Аннеле рада-радехонька, готова за какие угодно горы идти, куда ни позовут.
За руку маму не взять, обе у нее заняты. Вцепилась в материну юбку и поднимается за ней по косогору.
Посередине гора прогнулась, точно корыто. А над ним небесный полог, отороченный лесом. Стебельки отцветших цветов, травинки, жнивье, кусты и деревья – все опутано легкими серебристыми нитями. А многие не нашли себе пристанища, парят в воздухе, липнут к одежде, к волосам. Трава в тени леса вся в жемчужных росинках.
Послышался шелест, мелькнула чья-то тень. Словно бы прокричал кто-то: «Прощай, Аннеле!»
Запрокинула она голову и глядит ввысь. Черный треугольник растаял в далекой синеве.
– Кто это, мама?
– Перелетные птицы. От зимы улетают.
– Куда улетают?
– В теплые края.
– В теплые края? А в какие теплые? Как в Янов день?

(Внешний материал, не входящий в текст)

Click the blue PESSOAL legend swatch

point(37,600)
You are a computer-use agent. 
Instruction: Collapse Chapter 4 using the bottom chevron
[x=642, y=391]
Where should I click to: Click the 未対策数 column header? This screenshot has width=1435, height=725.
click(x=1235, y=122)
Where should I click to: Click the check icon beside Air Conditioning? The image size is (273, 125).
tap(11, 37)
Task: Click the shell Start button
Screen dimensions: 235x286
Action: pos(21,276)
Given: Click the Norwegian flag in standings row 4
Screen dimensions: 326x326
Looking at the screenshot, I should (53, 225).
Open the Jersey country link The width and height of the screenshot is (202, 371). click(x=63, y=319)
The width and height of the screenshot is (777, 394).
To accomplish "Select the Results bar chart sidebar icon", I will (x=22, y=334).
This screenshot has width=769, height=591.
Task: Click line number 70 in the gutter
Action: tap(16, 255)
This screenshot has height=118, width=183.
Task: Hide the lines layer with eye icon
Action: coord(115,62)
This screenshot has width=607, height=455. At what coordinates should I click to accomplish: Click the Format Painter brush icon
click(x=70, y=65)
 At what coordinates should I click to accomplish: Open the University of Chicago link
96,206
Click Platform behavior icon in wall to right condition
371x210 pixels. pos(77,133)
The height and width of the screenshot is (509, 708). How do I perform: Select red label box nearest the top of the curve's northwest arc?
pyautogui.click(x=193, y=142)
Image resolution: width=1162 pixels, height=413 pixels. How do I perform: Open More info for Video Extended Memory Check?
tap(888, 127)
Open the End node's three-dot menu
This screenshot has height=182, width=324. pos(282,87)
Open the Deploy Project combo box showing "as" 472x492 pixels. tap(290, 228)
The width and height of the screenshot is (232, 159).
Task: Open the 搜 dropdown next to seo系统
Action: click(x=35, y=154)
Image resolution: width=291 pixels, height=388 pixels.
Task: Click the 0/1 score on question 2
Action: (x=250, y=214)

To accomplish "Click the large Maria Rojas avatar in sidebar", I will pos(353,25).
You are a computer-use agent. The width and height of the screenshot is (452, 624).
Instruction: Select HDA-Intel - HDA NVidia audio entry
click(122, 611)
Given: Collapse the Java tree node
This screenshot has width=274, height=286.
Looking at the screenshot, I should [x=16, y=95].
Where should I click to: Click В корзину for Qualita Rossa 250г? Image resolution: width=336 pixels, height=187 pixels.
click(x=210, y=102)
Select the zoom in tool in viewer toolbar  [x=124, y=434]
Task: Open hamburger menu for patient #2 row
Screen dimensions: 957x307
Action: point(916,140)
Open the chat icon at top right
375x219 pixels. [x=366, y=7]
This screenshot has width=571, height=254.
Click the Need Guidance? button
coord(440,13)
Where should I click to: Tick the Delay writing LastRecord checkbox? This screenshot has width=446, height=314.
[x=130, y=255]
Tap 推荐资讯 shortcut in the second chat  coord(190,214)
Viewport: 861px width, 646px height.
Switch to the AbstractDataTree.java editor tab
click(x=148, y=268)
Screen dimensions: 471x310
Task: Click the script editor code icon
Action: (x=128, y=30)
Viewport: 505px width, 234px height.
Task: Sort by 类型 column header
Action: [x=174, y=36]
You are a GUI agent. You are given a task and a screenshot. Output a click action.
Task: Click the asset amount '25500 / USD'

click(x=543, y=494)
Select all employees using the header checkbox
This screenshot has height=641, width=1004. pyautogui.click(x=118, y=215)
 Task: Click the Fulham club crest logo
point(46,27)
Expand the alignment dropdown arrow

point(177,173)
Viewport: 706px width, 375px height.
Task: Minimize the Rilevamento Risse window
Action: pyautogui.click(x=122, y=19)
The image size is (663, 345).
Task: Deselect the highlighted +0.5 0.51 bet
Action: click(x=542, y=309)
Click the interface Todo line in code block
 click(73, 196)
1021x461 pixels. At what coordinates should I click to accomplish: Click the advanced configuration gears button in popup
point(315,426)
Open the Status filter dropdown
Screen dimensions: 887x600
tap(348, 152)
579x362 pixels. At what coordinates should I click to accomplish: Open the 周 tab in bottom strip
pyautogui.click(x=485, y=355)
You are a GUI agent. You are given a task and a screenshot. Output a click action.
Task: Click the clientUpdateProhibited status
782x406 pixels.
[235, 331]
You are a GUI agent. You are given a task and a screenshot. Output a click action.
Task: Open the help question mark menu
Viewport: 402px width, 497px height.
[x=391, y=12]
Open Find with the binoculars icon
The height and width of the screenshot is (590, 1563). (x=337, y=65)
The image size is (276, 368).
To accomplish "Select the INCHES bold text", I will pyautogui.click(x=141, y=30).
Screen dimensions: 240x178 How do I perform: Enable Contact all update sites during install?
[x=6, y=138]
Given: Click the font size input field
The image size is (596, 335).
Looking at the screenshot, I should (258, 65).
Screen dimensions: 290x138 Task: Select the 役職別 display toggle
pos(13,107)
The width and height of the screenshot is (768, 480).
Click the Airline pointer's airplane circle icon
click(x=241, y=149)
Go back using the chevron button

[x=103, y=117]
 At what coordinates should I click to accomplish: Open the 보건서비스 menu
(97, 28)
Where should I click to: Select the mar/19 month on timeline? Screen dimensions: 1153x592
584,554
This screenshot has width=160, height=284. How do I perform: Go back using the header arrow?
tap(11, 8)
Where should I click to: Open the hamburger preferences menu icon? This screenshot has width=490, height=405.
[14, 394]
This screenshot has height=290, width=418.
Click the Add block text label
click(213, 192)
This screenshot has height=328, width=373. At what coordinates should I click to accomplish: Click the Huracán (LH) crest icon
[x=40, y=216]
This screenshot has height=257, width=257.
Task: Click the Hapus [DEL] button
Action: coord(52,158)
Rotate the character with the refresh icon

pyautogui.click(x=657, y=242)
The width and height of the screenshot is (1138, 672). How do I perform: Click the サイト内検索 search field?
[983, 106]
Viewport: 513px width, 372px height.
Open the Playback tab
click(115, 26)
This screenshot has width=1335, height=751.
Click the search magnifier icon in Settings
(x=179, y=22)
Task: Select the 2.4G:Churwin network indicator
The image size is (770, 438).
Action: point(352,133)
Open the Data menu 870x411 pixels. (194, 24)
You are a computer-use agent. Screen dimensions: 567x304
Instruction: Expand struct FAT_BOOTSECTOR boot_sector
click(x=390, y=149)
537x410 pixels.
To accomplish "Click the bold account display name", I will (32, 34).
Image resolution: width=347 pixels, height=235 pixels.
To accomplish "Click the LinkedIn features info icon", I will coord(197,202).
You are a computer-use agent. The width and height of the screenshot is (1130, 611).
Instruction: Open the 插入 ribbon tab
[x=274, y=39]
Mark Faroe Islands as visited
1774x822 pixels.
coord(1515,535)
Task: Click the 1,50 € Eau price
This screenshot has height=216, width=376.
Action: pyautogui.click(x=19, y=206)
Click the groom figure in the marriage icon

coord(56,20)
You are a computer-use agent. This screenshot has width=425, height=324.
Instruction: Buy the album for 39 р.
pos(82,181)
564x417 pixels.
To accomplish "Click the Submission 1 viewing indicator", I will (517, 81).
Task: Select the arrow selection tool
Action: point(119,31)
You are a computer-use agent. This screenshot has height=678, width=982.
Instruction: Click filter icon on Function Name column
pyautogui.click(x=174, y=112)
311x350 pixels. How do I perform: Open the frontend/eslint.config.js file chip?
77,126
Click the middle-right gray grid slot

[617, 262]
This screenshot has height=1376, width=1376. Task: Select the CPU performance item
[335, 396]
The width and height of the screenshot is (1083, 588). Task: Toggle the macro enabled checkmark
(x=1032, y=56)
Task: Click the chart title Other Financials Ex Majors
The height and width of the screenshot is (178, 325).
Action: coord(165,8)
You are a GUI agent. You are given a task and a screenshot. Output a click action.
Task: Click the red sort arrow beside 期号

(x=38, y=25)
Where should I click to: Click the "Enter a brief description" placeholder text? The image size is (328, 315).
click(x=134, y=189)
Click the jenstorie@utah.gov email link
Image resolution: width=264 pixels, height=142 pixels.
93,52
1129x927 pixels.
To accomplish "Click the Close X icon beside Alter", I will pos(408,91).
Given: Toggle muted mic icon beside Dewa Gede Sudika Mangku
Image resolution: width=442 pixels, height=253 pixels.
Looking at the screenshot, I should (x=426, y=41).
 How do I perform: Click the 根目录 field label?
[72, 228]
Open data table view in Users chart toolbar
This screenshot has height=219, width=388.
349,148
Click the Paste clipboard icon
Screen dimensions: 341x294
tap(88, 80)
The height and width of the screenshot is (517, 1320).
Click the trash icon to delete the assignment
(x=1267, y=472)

– Должно быть. Ни снега там не бывает, ни холода.
– Ни снега, ни холода! Там что, всегда цветут ветреницы и баранчики, кукует кукушка?
– Не знаю, я там не бывала. А кто бывал, те чудеса рассказывают.
– Чудеса рассказывают? А почему мы не уходим в теплые края?
– Потому что бедные мы. У кого денег нет, тому путь туда заказан.
– А у птиц есть деньги?
– Ну и сорока, все бы трещала!
– Ну да! А птицы отчего дорогу знают? У них что, деньги под крыльями?
Мать молчит.
– А что это деньги? Откуда они берутся? Мы разве нигде-нигде не можем добыть денег?
– Вот тараторка! Глянь-ка лучше, где отец!
– Где отец?
Они уже за бугром. По другую его сторону тянется ровное-ровное, залитое солнцем поле. Черное еще, только-только прошлись по нему с бороной. Кто-то в белой рубахе и белых штанах вышагивает по полю.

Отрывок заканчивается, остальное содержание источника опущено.